From left to right: Andrea Lauridsen, Reem El-Moussa og Sarah Nyrup. Photo: Mikal Schlosser

Chickpea cooking water recycled to make a vegan dessert

Food production Health-promoting compounds Innovation and product development Food technology
A vegan mousse based on chickpea cooking water—aquafaba—won the competition for innovative and sustainable foods.

A vegan dessert based on reusing chickpea cooking water won first place in DTU’s food innovation competition Ecotrophelia. Vegan desserts are a rarity, and the winning mousse—Vegan Delicious, with raspberry or chocolate flavour—will be the first of its kind to hit the shelves if the students decide to market their product.

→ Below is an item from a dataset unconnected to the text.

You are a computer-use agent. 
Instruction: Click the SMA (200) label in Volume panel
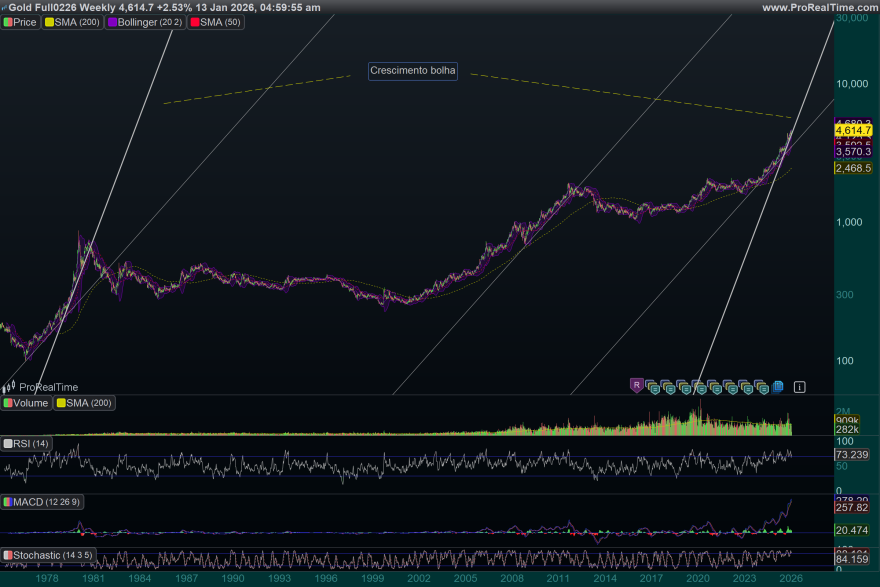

“The project arose out of a very simple desire—that we’d like to be able to buy a vegan mousse in the shops. It hasn’t reached the shelves yet, but it has been a fantastic process creating a brand new product. The most important lesson we’ve learned is that you have to be persistent in pursuing your own ideas,” says Andrea Lauridsen, who is studying for an MSc Eng in Food Technology at DTU, and one of the four students behind Vegan Delicious.

The development of the dessert has taken place under the auspices of DTU’s innovation programme the Blue Dot project, where students spend three months working on a project from concept development to production and marketing.

The Blue Dot project presentations and exam closely resemble product presentations as part of the Ecotrophelia competition. Five teams participated in this year’s competition, and were assessed by judges from DTU Skylab FoodLab and DTU Food.

Andrea Lauridsen says that the innovative part of the project has involved finding good vegan products to replace the gelatine derived from boiled animal bones which is normally used in conventional mousses.

Aquafaba can easily be whipped into a foam, but as the foam collapses after a short time, the challenge has been finding other ingredients to support it. The choice fell on the vegan jelly agent agar, which is extracted from seaweed, and the team managed to create a product which, unopened, can be kept in the fridge for 10 days and for five days after opening.

In the Vegan Delicious group’s 10-minute pitch for the Ecotrophelia competition, the students said they could buy 1,000 litres of aquafaba from Urtekram (Scandinavia’s largest organic wholesaler), and thus produce 50,000 desserts in the first year alone.

At the DTU competition, it was obvious that the vegan mousse had been well received by the three-judge jury panel, although one of them suggested the students reduce the amount of added sugar, because that is one of the parameters in the European Ecotrophelia competition. Here, the students will represent Denmark in October, and compete for a first prize totalling EUR 5,000.

Blue Dot Projects

DTU Blue Dot is a three-month programme in which the students work as engineers. They work across semesters, curricula, and study programmes with a task which goes beyond the individual curriculum or semester, and which is potentially of great benefit to society.


Students’ engineering skills come into play when participating in a Blue Dot project, where they tackle all the various steps from concept development to production and use. The projects bring theory into play, and develop the students’ technical and personal competences.


The Blue Dot projects are largely driven by the DTU students themselves, who volunteer their time and commitment to the assignment, which span everything from developing eco-cars and synthetic biology to foods, beer production, and an annual competition with robots.